To do:
What lines of the data hold the string "agent"? Pull each one out.

Given records:
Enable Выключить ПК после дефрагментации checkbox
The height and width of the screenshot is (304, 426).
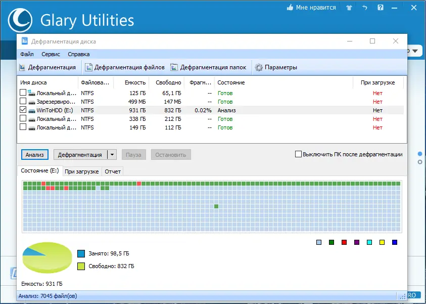[298, 154]
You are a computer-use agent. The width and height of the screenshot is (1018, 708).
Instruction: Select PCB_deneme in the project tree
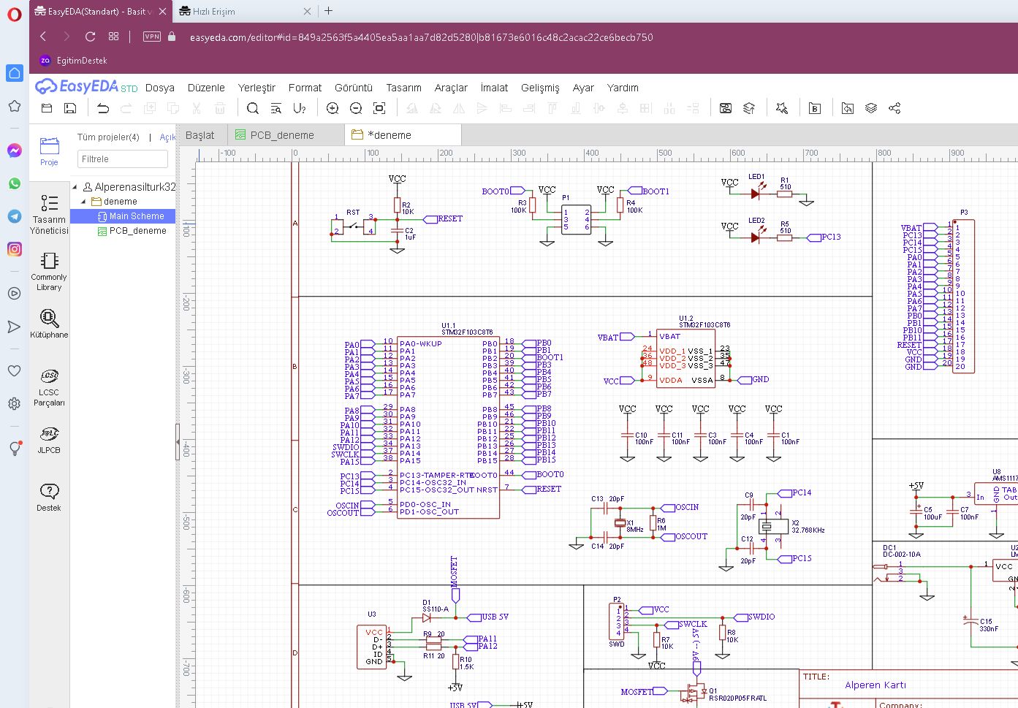coord(137,231)
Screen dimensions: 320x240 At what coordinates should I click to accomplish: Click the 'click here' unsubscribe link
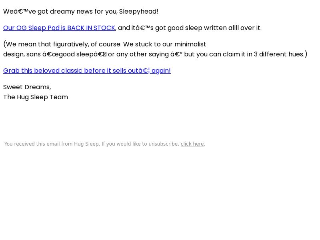[192, 144]
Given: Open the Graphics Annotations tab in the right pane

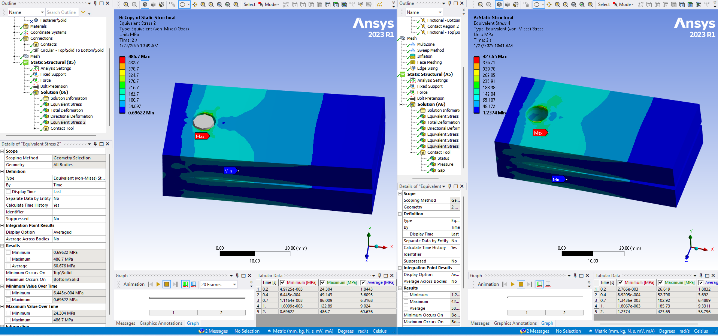Looking at the screenshot, I should click(x=515, y=323).
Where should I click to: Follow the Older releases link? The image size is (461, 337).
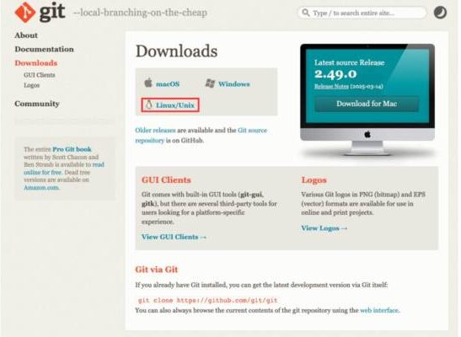155,130
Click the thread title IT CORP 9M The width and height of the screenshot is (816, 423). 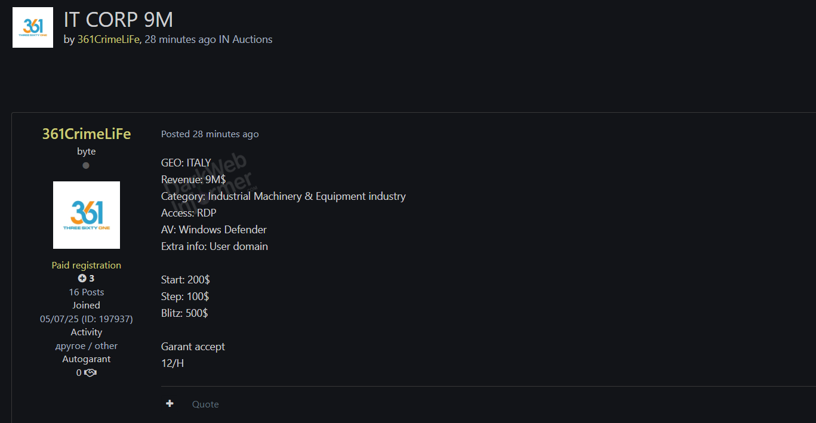tap(118, 20)
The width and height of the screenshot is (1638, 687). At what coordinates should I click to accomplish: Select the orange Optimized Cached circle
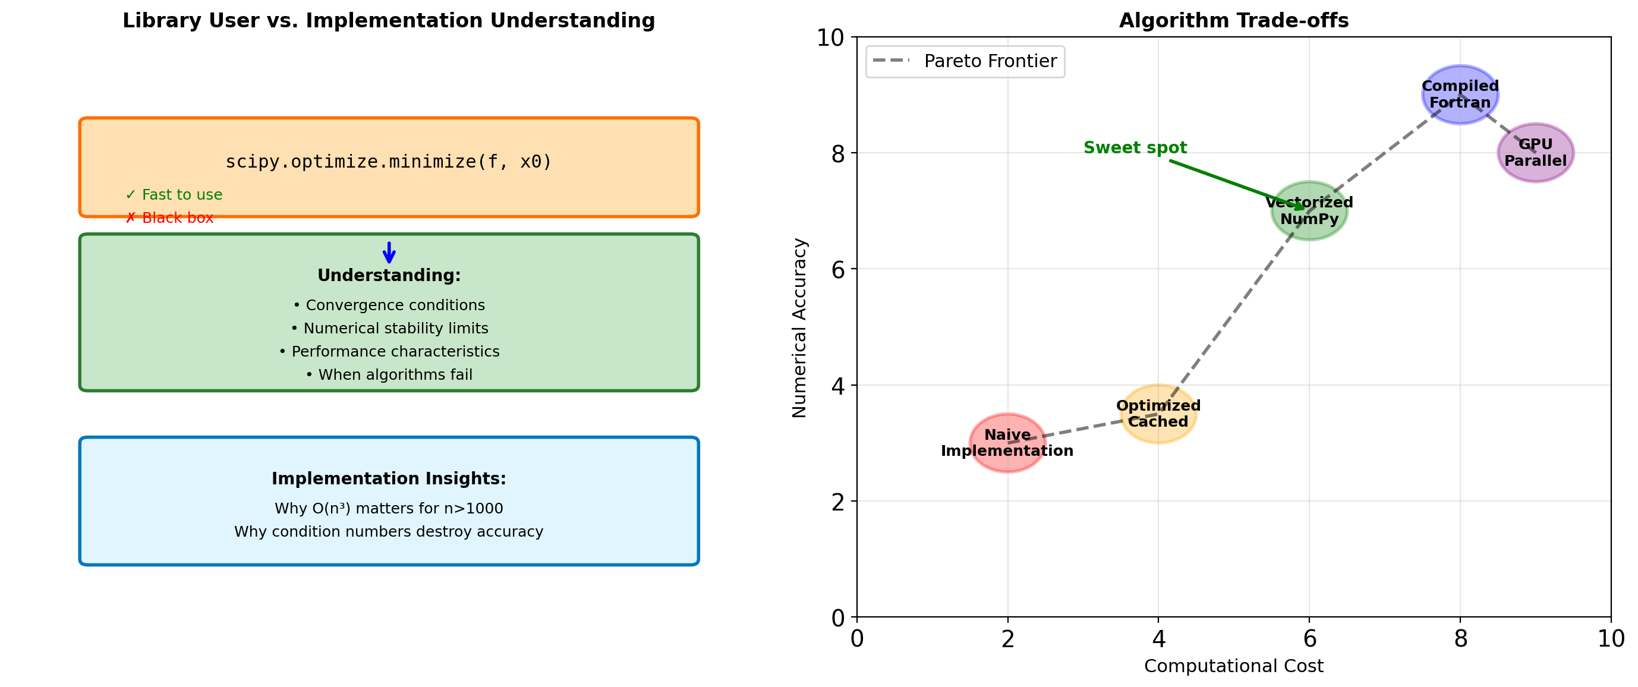1158,413
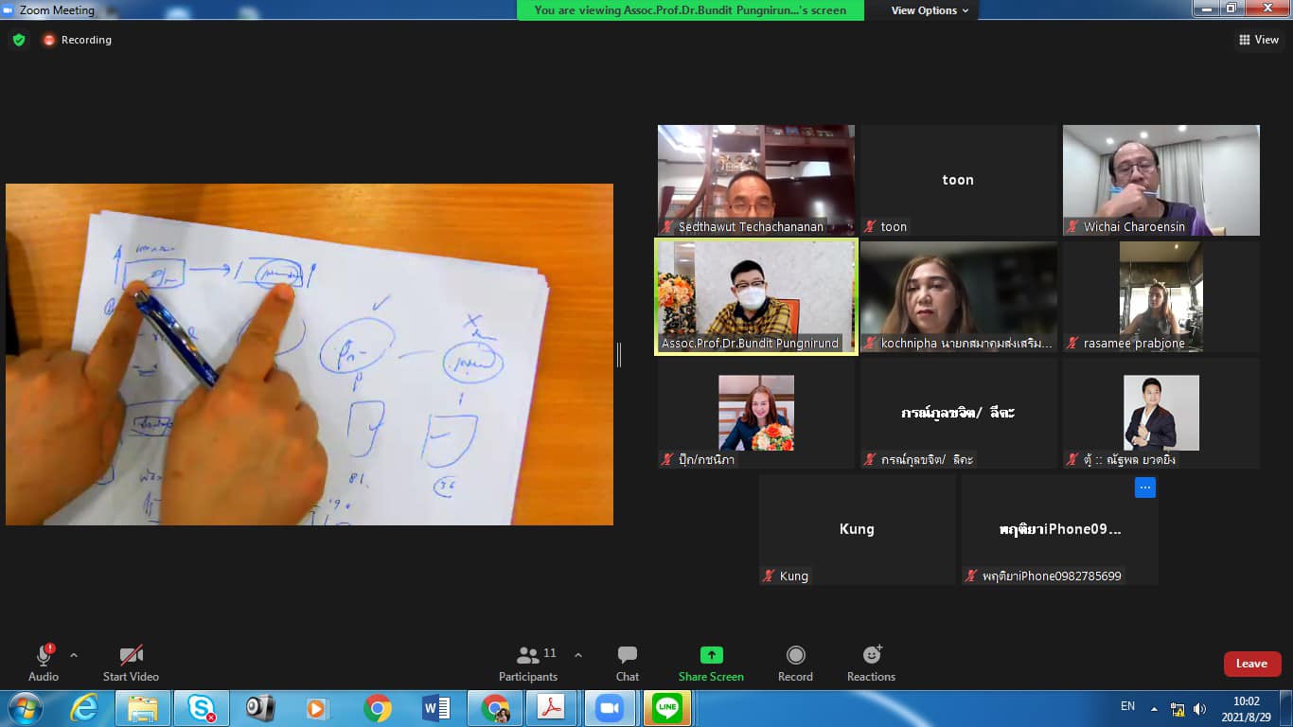Open the Reactions menu
The width and height of the screenshot is (1293, 727).
[x=871, y=663]
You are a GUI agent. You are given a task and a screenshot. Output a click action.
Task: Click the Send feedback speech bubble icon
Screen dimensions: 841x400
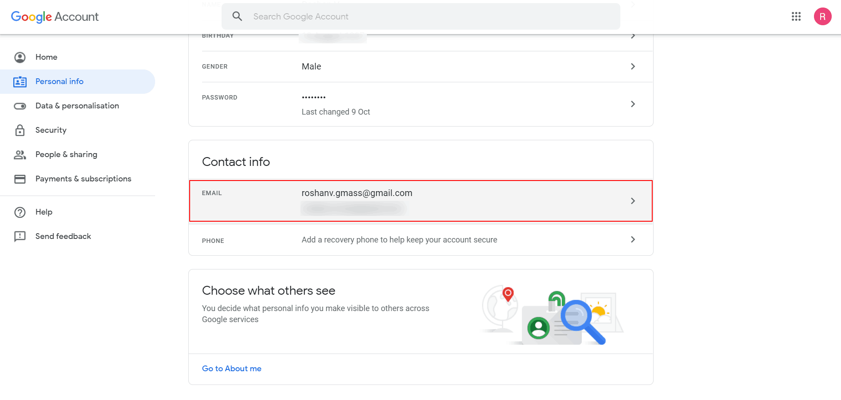coord(20,236)
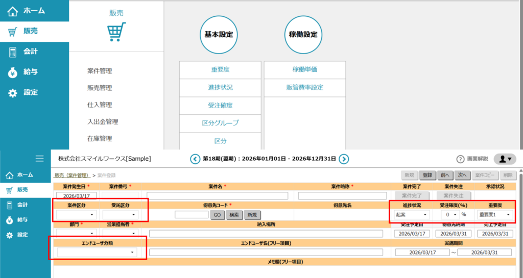
Task: Open the 案件区分 dropdown
Action: 76,215
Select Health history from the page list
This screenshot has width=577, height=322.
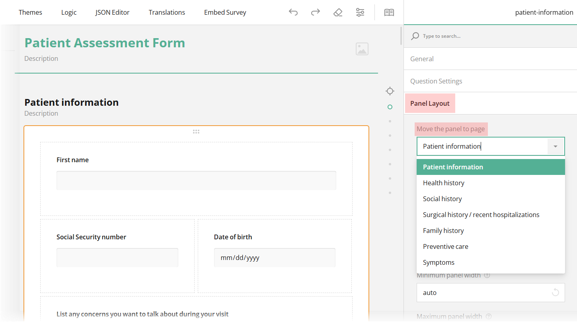tap(444, 182)
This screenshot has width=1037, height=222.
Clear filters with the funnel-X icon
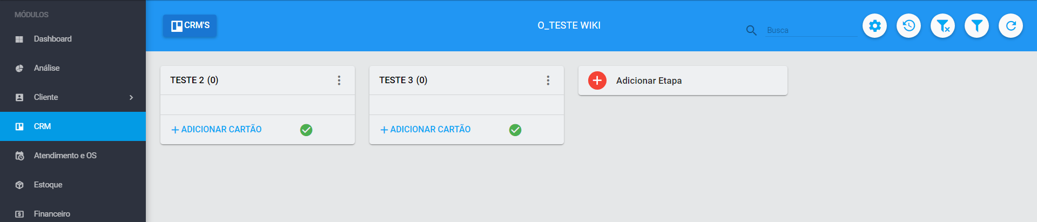point(942,25)
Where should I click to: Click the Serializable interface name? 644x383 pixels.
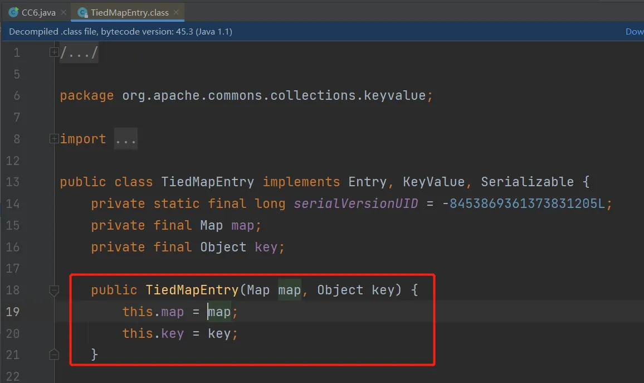527,182
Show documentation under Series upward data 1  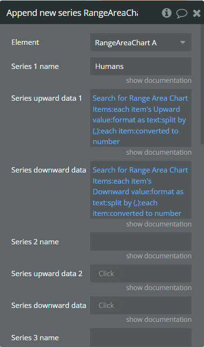click(159, 152)
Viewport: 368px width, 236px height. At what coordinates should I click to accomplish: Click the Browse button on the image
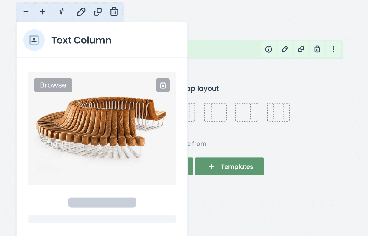[x=53, y=85]
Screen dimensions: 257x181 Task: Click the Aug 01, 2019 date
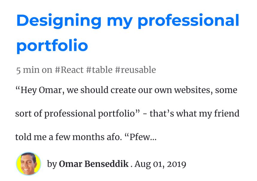(x=160, y=164)
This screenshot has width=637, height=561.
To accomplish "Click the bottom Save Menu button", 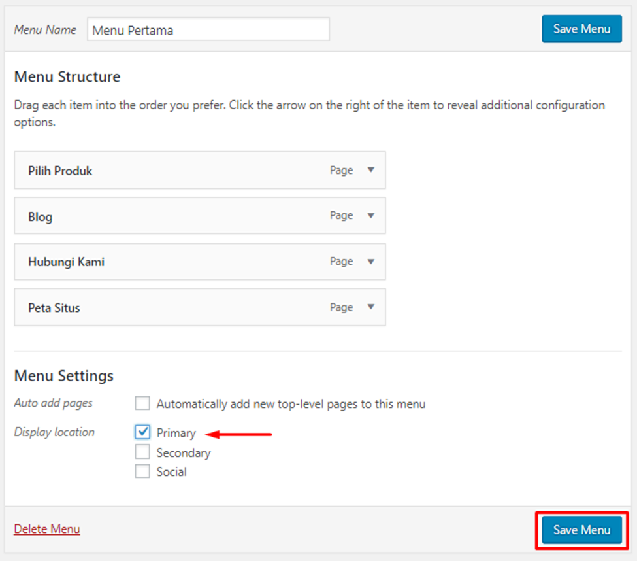I will pyautogui.click(x=581, y=530).
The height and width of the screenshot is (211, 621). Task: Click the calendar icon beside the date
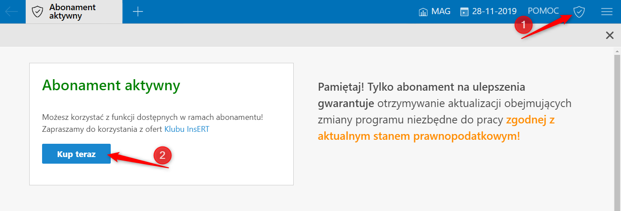click(464, 12)
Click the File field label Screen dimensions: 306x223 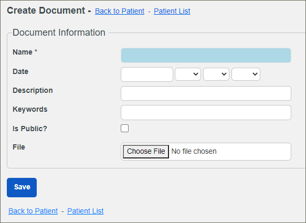(19, 147)
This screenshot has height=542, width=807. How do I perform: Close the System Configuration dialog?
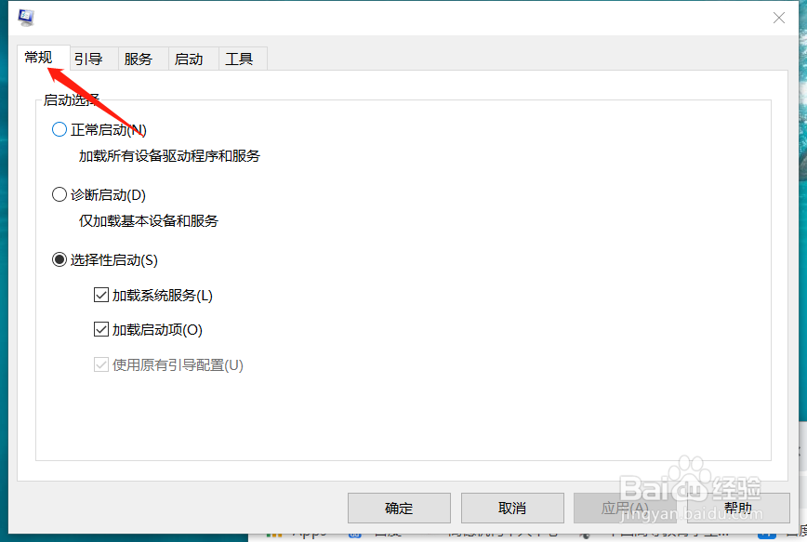777,18
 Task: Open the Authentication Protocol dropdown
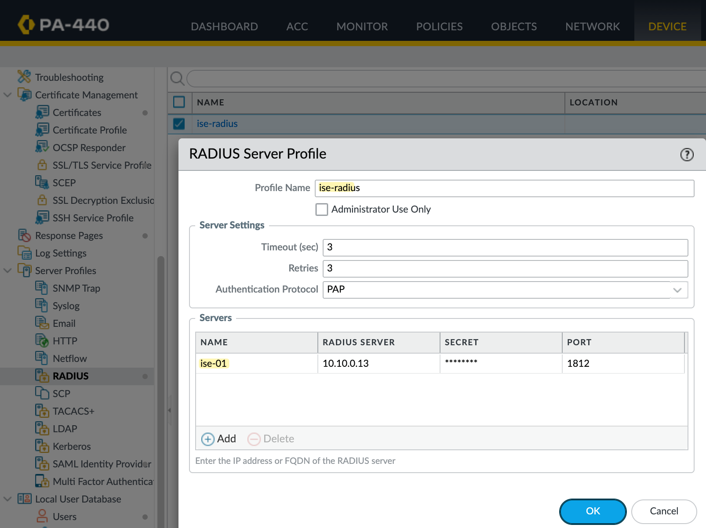pos(677,290)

Answer to the exercise:
You are a computer-use agent. The width and height of the screenshot is (1018, 708).
You are a GUI agent. You are given a task and a screenshot. Output a click action.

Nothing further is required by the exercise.